Yes, it is a blocker. Could you reproduce the error? Let me know if you need more information
Yes, it is a blocker. Could you reproduce the error? Let me know if you need more information
Unfortunately I couldn't reproduce it. Does this happen only when using multiple loggers or it happens even when using Aim as the only logger?
I just tried it out, it does happen with Aim as the only logger as well when logging remotely.
I tried this example: https://github.com/aimhubio/aim/blob/main/examples/pytorch_lightning_track.py
Adding the repo argument in AimLogger as repo='aim://xx.xx.xx.xx:53800' where xx.xx.xx.xx is the machine where aim server is running
Strange. I tried the same setup with the same example, works for me fine. Can I ask if you do have any other clients logging at the same time or is it just one client?
Hi @mikel-brostrom. I still cannot reproduce this issue. Would you mind to join aim community slack so we can debug this more interactively?
Hi,
we encountered the same problem during the integration of AimLogger into our Pytorch Lightning based codebase. We could "fix" the problem by setting torch.multiprocessing.set_start_method('spawn', force=True) before creating the DataLoader instances to prevent PL from using fork when multiple workers are used. So this is probably related to forking in Python.
Hi @dallmann-uniwue! Thanks for your input; this might help us to finally find the root cause of the issue. Would you mind to share some minimal example where the above mentioned setting fixes the problem? That would be a huge help 🙏 Also we would like to reproduce with the exact same environment as you have, so having package versions will be helpful as well.
Hi @alberttorosyan, I'm not sure when I will find the time to design a minimal working example for this issue, but I can supply some specifics about the environment right away:
OS: Fedora 35 Python: 3.9.9 (managed by PyEnv)
torch==1.9.1
pytorch-lightning==1.4.7
aim==3.6.3
I hope this already helps. If you need any more specifics, please let me know.

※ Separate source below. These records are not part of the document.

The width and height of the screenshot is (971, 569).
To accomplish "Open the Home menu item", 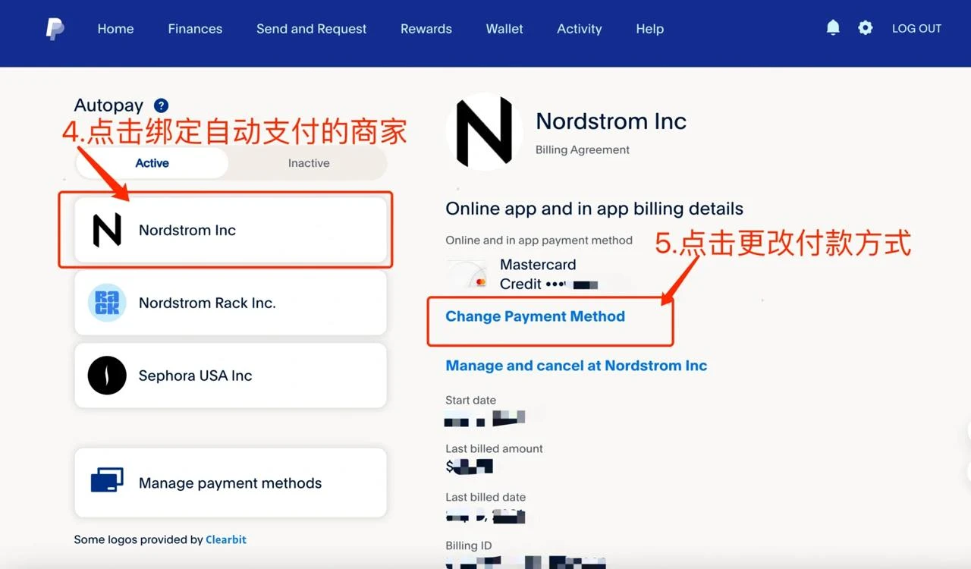I will pos(115,29).
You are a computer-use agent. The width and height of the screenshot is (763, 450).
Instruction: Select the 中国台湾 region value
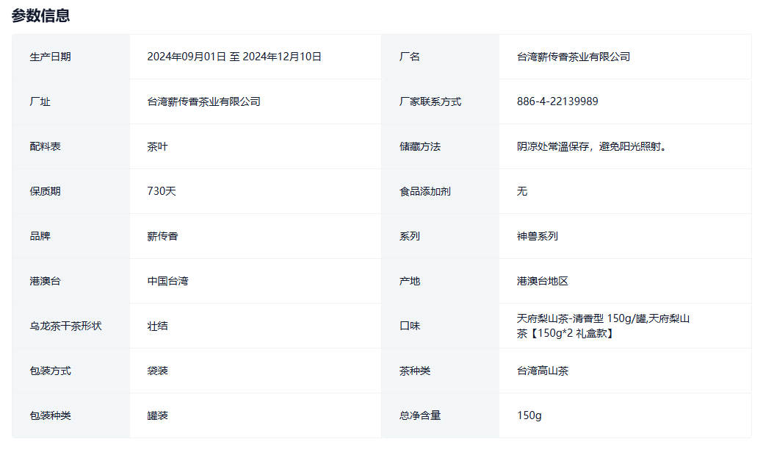click(167, 281)
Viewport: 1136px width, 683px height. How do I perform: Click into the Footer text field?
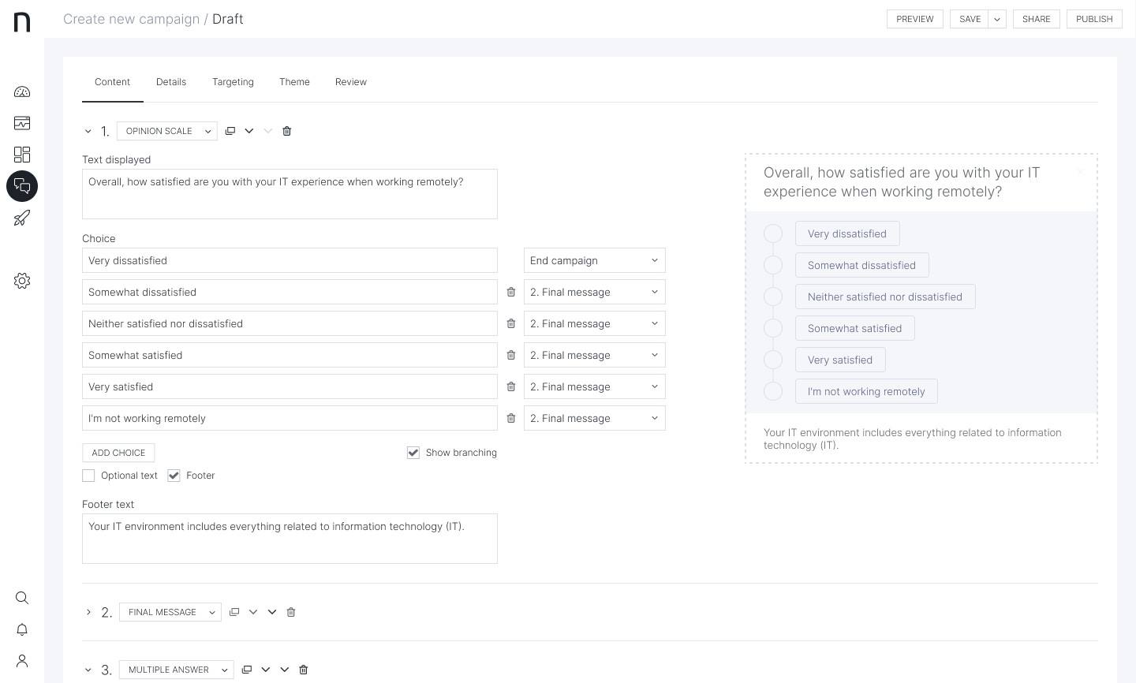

Hi @dallmann-uniwue @mikel-brostrom
We would like to go forward with this yet we still cannot reproduce nor understand wheres the issue. So for that I would ask you to set gRPC environment variable to log every step it goes trough. We then might be able to track down the issue on our end.
export GRPC_TRACE=all
Will wait for your logs, Thanks!
Hi, I will hopefully find some time tonight to give it a try!
Hi, I ran my code without the above fix with the mentioned environment variable set. Unfortunately, it does not output any more infos than before (I've pruned my own logs from the output): grpc-output.txt
I noticed that I was not able to consistently reproduce the issue. Today, it failed one out of three times with the above message. I also tried to set export GRPC_VERBOSITY=INFO which resulted in large amounts of logging data.
grpc-output-debug.zip
I could'nt make sense of the output, but I hope this helps.
Hi, did you have time to take a look at the logs and could you identify the issue?
@dallmann-uniwue sorry for late response - we have been checking lots of stuff to reproduce this What we have tried so far:
- Simulate package loss / high ping on remote server
- Experiment with
keepalivegRPC properties - Run processes in
fork<- we believe this can be an issue really but still couldnt reproduce it yet
We came across this gRPC guide - https://github.com/grpc/grpc/blob/master/doc/fork_support.md Apparently users can face issue when using gRPC resources in forked process, it's worth the try to set the env variables and see wether or not the issue has gone. Would appreciate your feedback on this.
export GRPC_ENABLE_FORK_SUPPORT=true
export GRPC_POLL_STRATEGY=poll
Beside this we would appreciate any sample testcase that is failing for you for our further investigation. Thanks!
@devfox-se thank you for still investigating this issue!
I've tried the environment variables you suggested with fork enabled and can report that it fixes this issue in my case.
However, there seems to be a drawback. The training gets stuck when spinning up the DataLoader workers if the parallelization is set to num_workers > 6. Below that I did not encounter any issues. I tried num_workers = 0, 1, 2, 4, 6, 8.
i'm having the same issue. I tried the suggested env vars and got the following errors:
[rank: 0] Received SIGTERM: 15
pid 714713 killing 714318 with 15
pid 714713 killing 714319 with 15
pid 714713 killing 714320 with 15
I am also facing the same issue as @lminer when using the suggested environment variables. I can also confirm that this issue happens only when we set num_workers > 0 in the dataloader.
@mikel-brostrom, With the Aim 3.19 we've completely changed the tracking server implementation. It it not using gRPC anymore. Could you please try it out and see if the new tracking server works fine in this case?